Dans cette famille qui a effectivement l’air bien heureuse, tout débute comme il se doit, c’est à dire autour de la table du petit déjeuner où chacun s’affaire avec des sourires pourtant un tantinet nerveux. Ce portrait a priori quasi idéal n’a débuté que depuis quelques instants à peine que, d’un mouvement inattendu, la caméra nous dévoile un caillou dans ce douillet chausson : assise dans un recoin de la cuisine, une assistante sociale observe ce rituel domestique et prend des notes. Mère célibataire pleine de ressources mais précaire tout de même, Niki est fliquée jusque devant ses paquets de céréales, mais elle n’est pas du genre à laisser cela ruiner ses journées.

Avec son indéboulonnable sourire timide et gêné, Niki ne ressemble pas vraiment aux mères courages que l’on a l’habitude de croiser dans le cinéma social. Ca tombe bien, A Happy Family n’est pas non plus vraiment dans les codes.

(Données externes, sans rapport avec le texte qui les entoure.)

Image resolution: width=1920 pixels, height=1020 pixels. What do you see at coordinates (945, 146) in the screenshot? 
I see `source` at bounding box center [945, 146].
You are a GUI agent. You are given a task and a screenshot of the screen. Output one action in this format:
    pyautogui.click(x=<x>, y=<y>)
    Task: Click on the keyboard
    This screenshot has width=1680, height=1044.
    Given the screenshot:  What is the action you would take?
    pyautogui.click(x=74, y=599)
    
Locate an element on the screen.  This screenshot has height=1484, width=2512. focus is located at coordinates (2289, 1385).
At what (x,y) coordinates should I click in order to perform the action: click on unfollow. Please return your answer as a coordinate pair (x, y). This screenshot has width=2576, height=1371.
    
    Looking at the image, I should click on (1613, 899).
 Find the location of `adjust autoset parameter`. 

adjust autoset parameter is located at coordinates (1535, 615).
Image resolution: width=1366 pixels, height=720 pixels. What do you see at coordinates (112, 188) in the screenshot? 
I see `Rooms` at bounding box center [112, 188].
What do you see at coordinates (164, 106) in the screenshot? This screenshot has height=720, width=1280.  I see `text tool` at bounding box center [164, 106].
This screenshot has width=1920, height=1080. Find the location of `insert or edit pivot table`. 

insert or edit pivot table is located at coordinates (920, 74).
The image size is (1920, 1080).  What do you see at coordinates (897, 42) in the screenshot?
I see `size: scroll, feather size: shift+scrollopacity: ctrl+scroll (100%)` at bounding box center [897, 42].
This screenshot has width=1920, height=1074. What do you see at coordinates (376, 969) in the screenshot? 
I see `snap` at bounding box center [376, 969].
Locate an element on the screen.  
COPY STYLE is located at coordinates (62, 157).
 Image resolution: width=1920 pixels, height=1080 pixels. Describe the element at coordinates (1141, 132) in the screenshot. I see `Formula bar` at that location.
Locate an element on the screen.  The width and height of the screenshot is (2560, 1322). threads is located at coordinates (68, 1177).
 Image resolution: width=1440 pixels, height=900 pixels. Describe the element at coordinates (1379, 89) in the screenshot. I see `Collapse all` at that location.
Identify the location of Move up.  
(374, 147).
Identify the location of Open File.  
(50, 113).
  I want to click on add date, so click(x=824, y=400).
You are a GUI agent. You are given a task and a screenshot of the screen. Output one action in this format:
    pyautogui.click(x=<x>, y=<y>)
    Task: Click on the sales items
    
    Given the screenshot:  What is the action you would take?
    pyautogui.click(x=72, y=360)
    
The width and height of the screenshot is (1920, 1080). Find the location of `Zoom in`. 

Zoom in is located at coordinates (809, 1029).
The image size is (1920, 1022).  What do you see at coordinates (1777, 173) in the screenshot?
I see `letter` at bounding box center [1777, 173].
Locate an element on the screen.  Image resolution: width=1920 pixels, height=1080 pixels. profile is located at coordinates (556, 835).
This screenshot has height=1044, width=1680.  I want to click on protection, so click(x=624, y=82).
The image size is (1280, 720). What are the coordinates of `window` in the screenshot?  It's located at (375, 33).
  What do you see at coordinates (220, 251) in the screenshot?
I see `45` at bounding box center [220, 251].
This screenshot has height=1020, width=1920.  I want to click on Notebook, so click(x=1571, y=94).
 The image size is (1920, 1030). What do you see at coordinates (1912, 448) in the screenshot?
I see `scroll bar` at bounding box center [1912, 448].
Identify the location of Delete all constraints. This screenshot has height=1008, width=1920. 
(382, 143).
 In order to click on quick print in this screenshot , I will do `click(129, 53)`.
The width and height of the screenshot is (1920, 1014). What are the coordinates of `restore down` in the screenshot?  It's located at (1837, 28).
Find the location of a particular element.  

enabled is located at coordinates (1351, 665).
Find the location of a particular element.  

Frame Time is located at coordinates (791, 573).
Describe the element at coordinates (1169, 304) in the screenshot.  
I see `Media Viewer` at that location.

A l’inverse du ton angoissant (ou du moins très sérieux) attendu, le film offre une atmosphère douce-amère et gentiment chaotique, où un haussement d’épaule amusé vient répondre même aux situations les plus graves. Ce drôle d’équilibre, qui régit autant le quotidien de Niki que le scénario tout entier, prend fin rapidement alors que l’administration décide de séparer pour de bon l’héroïne de ses enfants. Ce choc pourrait réveiller la lionne en Niki, mais il réveille plutôt… l’espionne.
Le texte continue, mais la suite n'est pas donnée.